Goal of the exercise: When you spot the word "Switch" in a line of the data below, copy that line.
Data for review section start
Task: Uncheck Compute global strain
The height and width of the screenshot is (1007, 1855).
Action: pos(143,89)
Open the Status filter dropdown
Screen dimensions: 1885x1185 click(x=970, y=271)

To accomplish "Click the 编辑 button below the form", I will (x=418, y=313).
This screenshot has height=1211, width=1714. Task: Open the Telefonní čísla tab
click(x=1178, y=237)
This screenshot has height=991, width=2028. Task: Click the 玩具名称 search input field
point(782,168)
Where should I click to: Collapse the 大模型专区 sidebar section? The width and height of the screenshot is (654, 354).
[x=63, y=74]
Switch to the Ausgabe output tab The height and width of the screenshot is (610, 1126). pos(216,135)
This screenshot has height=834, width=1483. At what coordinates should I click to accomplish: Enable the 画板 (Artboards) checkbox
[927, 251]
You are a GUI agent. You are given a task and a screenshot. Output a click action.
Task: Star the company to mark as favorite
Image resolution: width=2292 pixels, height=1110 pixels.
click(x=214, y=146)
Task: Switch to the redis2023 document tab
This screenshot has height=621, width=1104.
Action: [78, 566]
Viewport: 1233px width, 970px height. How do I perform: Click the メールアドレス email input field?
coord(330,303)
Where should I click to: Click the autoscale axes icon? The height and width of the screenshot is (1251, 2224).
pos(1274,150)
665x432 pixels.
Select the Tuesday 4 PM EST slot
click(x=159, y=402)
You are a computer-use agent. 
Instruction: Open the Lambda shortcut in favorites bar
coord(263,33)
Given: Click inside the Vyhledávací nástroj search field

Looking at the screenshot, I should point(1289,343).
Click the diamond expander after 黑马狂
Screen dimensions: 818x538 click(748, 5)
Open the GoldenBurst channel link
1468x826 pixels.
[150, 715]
Data for review section end
Response to the exercise:
Switch to the Ausgabe output tab The height and width of the screenshot is (610, 1126). pos(216,135)
Task: Switch to the redis2023 document tab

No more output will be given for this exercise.